Del mismo modo, Carrillo vive inmerso en su tiempo. Matizaba el inmenso trabajo diario junto con un grupo de bohemios, cuyo escenario se montaba entorno a una mesa de café. Ramón vive no sólo la bohemia literaria y filosófica en los cafetines de la ciudad, donde descollaban las personalidades de Homero Manzi, Arturo Jauretche, Gabriel del Mazo, Raúl Scalabrini Ortiz y Luis Dellepiane, sino que, además, suscribe con las ideas políticas de ese grupo de hombres que se alineaban bajo la Fuerza de Orientación Radical de la Joven Argentina. La FORJA, fue un movimiento ideológico que intentó recuperar las ideas nacionalistas de Hipólito Yrigoyen (derrocado por el golpe de estado del general José F. Uriburu) y levantar las banderas de la defensa de la soberanía nacional. Por entonces, Ramón era un muchacho de treinta años, peinado a la gomina, que leía novelas policiales y que creía en la revalorización de los recursos nacionales como única forma de poner en marcha un país que se desmoronaba por la crisis económica y el saqueo. Carrillo vivió desde su infancia rodeado de una atmósfera intelectual. Ramón, el mayor de once hermanos, era hijo de un padre docente, periodista y político y de una madre, si bien ama de casa, instruida. Había nacido en la provincia de Santiago del Estero el 7 de marzo de 1906, en una casona de la calle Córdoba número 49, a dos cuadras de la plaza Libertad. Hizo la escuela primaria en cuatro años (rindió el quinto y el sexto grado libres), de modo que a los doce se encontraba realizando estudios secundarios en el Colegio Nacional de Santiago del Estero. Durante esa etapa educativa escribió una semblanza histórica llamada “Juan Felipe Ibarra: su vida y su tiempo”, con la que ganó una medalla de oro. La misma distinción recibió en 1923 al terminar el bachillerato. Ramón fue un joven apasionado y sensible; tanto es así que durante el viaje hacia Buenos Aires (impulsado por su vocación por la medicina) sintió una gran aflicción, mientras observaba, como un testigo impotente, la angustiosa situación de pobreza e insolvencia sanitaria por la que atravesaban los pueblos vecinos de su provincia natal. Tal vez, esta dura imagen de una realidad emergente, lo llevó a hacerse una promesa: cambiar de raíz el obsoleto sistema de salud en la Argentina.

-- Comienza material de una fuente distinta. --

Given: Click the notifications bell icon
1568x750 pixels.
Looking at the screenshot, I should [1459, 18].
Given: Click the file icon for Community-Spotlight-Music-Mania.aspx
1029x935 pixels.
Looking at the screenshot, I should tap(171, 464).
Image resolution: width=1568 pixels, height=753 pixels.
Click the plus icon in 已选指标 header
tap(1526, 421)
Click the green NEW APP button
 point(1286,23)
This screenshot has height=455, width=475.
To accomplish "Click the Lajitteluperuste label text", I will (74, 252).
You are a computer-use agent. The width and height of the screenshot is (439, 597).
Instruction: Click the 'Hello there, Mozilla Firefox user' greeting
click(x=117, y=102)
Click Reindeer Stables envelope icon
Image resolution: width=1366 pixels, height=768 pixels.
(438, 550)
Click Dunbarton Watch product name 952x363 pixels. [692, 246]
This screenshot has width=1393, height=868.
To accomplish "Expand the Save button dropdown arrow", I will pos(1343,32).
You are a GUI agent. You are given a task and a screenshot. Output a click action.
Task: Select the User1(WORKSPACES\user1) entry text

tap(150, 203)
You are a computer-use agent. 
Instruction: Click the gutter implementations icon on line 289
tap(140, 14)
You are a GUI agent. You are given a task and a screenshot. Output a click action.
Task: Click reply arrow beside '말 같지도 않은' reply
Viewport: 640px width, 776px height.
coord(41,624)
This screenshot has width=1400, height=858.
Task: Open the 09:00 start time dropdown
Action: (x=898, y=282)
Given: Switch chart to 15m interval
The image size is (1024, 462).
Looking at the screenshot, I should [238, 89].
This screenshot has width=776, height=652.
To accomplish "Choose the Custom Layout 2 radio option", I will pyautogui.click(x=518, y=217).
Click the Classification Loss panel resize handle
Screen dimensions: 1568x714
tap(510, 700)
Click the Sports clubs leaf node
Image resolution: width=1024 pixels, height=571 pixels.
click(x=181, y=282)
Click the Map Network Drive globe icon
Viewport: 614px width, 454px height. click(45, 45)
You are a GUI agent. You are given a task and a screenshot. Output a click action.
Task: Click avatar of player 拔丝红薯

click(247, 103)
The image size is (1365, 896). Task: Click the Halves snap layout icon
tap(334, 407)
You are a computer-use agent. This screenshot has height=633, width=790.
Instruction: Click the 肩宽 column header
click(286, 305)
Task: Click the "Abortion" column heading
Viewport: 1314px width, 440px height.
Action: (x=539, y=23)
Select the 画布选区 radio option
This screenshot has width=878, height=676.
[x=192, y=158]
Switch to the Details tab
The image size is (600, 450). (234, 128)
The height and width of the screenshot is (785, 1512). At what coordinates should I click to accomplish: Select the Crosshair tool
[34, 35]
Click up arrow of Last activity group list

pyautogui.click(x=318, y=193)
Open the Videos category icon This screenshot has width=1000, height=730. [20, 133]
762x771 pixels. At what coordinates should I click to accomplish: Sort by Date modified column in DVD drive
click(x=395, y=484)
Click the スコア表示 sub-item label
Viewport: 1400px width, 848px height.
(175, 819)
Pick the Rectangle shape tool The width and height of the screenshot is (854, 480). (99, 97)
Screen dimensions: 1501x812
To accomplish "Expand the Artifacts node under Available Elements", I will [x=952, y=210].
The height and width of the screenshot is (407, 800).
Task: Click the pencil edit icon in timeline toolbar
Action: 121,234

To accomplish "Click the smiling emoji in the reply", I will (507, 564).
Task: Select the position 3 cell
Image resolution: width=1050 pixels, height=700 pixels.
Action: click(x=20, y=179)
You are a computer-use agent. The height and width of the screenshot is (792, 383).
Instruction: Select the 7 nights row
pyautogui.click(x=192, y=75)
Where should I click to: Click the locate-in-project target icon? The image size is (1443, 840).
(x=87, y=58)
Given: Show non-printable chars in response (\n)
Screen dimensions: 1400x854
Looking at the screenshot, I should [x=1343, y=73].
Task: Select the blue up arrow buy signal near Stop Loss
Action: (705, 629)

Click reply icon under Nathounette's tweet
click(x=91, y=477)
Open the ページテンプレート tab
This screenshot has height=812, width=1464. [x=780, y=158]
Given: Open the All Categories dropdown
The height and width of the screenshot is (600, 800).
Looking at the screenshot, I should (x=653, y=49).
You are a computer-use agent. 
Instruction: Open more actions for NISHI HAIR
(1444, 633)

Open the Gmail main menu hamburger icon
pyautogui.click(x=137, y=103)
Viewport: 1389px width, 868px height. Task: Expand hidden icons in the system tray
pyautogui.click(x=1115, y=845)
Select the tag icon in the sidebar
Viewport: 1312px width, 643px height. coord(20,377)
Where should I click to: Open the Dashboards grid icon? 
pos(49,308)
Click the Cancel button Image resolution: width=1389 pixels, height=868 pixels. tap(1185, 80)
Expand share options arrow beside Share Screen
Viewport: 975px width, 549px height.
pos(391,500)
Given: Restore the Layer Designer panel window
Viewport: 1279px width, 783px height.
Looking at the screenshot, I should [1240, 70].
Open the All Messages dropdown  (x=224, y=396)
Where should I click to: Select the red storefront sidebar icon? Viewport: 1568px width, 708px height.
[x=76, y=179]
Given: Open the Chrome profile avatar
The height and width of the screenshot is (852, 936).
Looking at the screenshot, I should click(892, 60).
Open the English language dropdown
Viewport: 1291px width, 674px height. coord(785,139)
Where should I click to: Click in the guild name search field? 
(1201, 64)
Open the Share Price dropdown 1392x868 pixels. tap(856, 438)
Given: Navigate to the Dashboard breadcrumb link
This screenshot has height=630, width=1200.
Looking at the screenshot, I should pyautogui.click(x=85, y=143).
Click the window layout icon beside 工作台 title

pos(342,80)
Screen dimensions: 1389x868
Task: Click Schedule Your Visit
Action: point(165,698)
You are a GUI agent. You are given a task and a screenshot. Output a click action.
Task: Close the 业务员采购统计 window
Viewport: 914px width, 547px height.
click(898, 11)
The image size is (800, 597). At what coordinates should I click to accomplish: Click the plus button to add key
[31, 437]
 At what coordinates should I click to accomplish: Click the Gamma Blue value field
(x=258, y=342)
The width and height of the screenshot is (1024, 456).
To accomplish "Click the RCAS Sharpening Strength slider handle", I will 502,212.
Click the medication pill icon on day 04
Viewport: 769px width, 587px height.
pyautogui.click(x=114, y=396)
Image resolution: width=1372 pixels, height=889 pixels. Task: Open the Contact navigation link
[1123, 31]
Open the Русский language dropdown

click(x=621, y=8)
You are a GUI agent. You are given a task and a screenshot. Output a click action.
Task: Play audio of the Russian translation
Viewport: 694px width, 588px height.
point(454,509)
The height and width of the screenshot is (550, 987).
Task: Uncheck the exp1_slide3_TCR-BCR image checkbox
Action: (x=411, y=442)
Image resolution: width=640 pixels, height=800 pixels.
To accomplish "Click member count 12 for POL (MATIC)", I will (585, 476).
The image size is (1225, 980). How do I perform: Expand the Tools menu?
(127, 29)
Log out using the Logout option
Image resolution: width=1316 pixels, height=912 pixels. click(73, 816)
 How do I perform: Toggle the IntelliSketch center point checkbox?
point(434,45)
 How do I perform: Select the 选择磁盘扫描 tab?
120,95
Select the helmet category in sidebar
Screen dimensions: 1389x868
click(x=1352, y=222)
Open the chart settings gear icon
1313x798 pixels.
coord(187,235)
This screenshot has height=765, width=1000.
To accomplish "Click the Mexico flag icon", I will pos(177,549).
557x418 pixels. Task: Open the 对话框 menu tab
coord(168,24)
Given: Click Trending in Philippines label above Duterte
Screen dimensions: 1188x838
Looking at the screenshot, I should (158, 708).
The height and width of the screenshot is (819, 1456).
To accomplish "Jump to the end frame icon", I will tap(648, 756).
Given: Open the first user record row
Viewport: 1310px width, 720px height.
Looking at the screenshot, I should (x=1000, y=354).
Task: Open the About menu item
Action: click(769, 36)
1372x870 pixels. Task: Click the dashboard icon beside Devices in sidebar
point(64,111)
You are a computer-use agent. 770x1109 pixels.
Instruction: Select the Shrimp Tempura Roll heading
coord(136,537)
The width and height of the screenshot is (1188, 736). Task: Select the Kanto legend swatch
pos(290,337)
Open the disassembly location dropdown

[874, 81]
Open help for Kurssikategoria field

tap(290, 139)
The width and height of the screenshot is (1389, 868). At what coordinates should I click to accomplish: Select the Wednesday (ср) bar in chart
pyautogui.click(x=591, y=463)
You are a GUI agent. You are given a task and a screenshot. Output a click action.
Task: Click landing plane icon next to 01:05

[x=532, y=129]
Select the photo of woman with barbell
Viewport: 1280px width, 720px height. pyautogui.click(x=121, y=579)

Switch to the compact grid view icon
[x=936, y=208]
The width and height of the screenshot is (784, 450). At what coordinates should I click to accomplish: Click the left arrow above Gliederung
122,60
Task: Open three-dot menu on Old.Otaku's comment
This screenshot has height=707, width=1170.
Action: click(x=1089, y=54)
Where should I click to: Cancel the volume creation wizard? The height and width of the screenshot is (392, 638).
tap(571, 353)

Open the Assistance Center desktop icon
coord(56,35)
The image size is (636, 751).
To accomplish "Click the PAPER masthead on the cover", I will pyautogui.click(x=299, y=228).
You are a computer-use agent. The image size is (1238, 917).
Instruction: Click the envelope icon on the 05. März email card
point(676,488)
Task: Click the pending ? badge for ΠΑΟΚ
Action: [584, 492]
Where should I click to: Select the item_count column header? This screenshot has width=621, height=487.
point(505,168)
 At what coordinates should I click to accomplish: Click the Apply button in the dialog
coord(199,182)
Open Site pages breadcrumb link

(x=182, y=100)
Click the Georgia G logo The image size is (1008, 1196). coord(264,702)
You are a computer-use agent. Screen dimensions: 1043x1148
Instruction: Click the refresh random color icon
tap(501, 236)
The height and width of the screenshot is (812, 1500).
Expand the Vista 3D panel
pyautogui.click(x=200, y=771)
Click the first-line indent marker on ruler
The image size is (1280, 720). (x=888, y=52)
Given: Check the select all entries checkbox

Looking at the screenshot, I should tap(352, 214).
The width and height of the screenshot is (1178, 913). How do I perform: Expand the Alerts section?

En 1929 una nueva medalla de oro se balancea sobre su pecho. Diecinueve sobresalientes y ocho distinguidos más el “Premio Facultad”, otorgado por su tesis doctoral, son la mejor carta de presentación para el doctor Ramón Carrillo. Un año después, sobre la base de sus antecedentes, obtiene la beca universitaria para realizar estudios de posgrado en el extranjero. Ramón encuentra tanto en Ámsterdam, París y Berlín la mejor instrucción en base a los adelantos que en medicina neurológica se habían producido en la Europa de entonces. En un último viaje a España, el joven se somete a las órdenes del Premio Nobel de medicina, Santiago Ramón y Cajal. El navarro lo pondría al tanto de su nueva teoría conocida con el nombre de “Doctrina de la neurona”, un original postulado acera de los mecanismos que gobiernan la morfología y los procesos conectivos de las células nerviosas. En el Viejo Continente, Carillo escucha durante seis años lo que para sus oídos fue la melodía sublime de la ciencia, pues, a su regreso al país, los doctores José Arce y Manuel Balado, le confían la organización del laboratorio de neuropatología del Instituto de Clínica Quirúrgica de la Universidad de Buenos Aires.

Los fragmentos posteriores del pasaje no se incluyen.